**ASSIGNMENT:** Start with the first line of the records below. Output each line exactly, ending with the one that contains "[menu] (3, 5)".

[EXCERPTED DATA]

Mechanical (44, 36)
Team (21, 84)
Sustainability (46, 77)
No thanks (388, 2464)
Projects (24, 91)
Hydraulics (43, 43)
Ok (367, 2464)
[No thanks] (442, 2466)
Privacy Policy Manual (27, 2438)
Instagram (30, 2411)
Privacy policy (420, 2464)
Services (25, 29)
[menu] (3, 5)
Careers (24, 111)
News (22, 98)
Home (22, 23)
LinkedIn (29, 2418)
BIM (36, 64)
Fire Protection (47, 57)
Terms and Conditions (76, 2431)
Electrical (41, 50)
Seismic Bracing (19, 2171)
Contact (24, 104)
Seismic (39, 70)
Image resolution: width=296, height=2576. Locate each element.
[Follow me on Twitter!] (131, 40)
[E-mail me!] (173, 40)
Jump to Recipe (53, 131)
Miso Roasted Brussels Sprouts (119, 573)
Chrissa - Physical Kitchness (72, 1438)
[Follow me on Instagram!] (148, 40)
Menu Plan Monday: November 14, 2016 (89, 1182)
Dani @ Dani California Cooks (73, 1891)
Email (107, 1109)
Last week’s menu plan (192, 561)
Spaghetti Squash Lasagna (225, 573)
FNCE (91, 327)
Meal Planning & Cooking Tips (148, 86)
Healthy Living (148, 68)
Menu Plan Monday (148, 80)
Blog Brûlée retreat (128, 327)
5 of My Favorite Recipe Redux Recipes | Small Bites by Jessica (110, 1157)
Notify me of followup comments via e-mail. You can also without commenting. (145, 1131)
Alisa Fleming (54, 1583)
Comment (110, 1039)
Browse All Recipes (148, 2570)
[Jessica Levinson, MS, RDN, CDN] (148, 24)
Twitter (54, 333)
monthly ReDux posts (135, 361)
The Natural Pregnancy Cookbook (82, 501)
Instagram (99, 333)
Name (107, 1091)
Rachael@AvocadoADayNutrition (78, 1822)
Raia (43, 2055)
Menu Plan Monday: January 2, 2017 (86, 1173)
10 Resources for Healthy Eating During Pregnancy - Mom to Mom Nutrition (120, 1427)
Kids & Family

[/EXCERPTED DATA]

**YOUR SOLUTION:**
Mechanical (44, 36)
Team (21, 84)
Sustainability (46, 77)
No thanks (388, 2464)
Projects (24, 91)
Hydraulics (43, 43)
Ok (367, 2464)
[No thanks] (442, 2466)
Privacy Policy Manual (27, 2438)
Instagram (30, 2411)
Privacy policy (420, 2464)
Services (25, 29)
[menu] (3, 5)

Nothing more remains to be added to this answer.